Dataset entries

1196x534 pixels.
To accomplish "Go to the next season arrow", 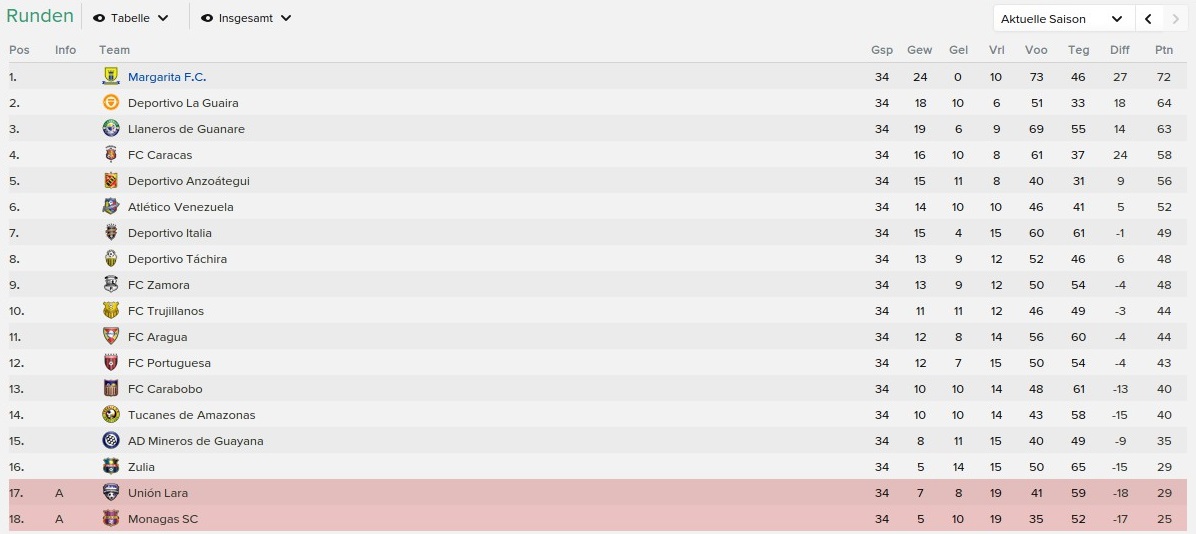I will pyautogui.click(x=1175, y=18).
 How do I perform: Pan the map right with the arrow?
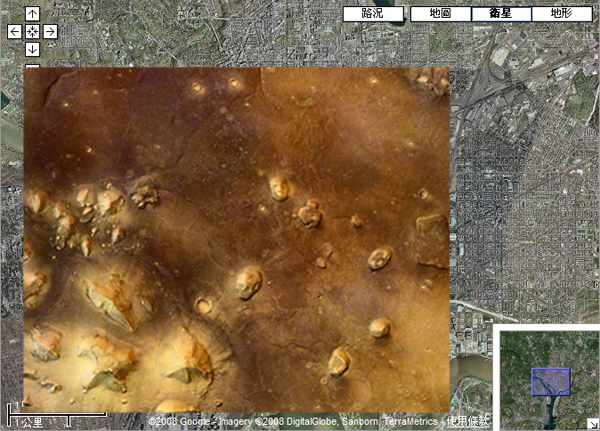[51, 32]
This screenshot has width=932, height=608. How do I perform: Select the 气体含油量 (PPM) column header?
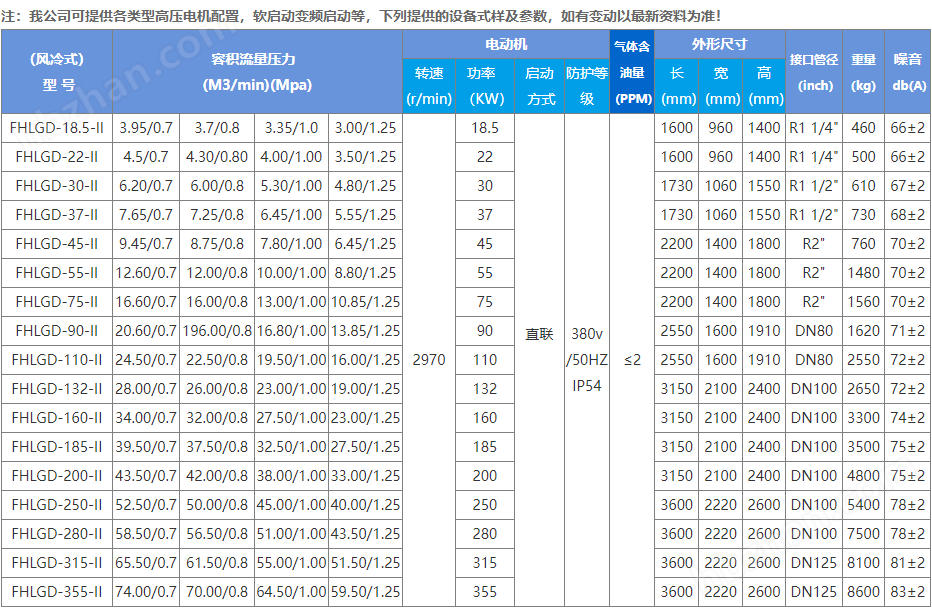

— EXERCISE REQUIREMENTS —
Set down again, exactly, the lines from the one with "How do I perform: Pan" to the last line of the data, both included and pictures excluded.

— TASK OUTPUT —
 How do I perform: Pan the map right with the arrow?
[51, 32]
This screenshot has width=932, height=608. How do I perform: Select the 气体含油量 (PPM) column header?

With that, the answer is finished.